• _Exercise_
After locating the line that holds "You are a GUI", output it and all following lines word for word, stopping only at the end of the data.

Start of Data

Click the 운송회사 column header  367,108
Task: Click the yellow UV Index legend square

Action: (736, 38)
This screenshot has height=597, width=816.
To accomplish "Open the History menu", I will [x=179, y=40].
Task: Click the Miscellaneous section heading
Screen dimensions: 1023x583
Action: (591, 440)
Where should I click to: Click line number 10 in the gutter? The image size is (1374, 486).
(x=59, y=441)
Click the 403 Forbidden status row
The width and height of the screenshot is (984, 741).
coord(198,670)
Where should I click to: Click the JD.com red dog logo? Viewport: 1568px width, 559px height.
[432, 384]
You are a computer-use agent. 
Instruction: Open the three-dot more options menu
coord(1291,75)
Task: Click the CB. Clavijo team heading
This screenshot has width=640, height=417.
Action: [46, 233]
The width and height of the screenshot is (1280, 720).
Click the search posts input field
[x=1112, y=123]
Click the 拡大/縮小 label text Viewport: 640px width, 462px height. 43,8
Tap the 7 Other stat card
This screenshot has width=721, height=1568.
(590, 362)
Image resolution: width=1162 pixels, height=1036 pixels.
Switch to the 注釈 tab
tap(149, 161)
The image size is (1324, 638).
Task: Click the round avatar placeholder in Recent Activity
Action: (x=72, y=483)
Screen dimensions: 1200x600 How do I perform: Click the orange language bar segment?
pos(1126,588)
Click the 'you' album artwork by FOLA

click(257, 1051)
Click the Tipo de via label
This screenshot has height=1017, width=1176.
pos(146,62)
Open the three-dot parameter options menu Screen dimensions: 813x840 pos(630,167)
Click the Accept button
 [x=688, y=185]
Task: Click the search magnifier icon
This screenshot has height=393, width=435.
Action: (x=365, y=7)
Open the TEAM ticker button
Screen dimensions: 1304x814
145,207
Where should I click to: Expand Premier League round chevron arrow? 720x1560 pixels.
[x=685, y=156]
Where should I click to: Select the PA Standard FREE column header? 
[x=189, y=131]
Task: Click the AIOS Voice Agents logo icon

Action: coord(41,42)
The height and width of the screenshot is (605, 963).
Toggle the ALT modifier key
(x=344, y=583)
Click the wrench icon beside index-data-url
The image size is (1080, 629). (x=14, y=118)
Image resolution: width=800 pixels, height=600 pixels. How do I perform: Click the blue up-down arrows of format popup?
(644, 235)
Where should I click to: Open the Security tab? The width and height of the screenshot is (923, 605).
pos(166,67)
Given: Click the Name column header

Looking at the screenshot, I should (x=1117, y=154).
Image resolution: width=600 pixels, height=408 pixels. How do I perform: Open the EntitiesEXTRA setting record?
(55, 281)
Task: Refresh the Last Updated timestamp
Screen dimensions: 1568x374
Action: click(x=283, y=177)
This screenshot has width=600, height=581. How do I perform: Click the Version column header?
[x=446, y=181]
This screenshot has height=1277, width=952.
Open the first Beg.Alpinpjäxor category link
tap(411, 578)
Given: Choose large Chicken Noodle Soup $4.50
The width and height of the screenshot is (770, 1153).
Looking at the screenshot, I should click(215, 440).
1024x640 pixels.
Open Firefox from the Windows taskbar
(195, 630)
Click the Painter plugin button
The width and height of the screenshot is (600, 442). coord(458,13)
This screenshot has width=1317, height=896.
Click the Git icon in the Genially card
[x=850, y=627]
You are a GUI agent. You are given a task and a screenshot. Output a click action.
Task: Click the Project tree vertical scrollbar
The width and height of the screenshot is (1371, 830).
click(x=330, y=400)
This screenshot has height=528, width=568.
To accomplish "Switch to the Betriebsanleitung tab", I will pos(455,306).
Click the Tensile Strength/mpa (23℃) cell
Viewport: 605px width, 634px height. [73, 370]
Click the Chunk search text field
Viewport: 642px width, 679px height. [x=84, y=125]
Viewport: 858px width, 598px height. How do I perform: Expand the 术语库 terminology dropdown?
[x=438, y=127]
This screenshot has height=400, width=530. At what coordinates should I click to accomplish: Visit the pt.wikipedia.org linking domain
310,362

End of Data

• _Solution to this problem_
You are a GUI agent. You are given a task and a screenshot. Output a click action.
Task: Click the Project tree vertical scrollbar
The width and height of the screenshot is (1371, 830).
click(x=330, y=400)
This screenshot has height=528, width=568.
To accomplish "Switch to the Betriebsanleitung tab", I will pos(455,306).
Click the Tensile Strength/mpa (23℃) cell
Viewport: 605px width, 634px height. [73, 370]
Click the Chunk search text field
Viewport: 642px width, 679px height. [x=84, y=125]
Viewport: 858px width, 598px height. How do I perform: Expand the 术语库 terminology dropdown?
[x=438, y=127]
This screenshot has height=400, width=530. At what coordinates should I click to accomplish: Visit the pt.wikipedia.org linking domain
310,362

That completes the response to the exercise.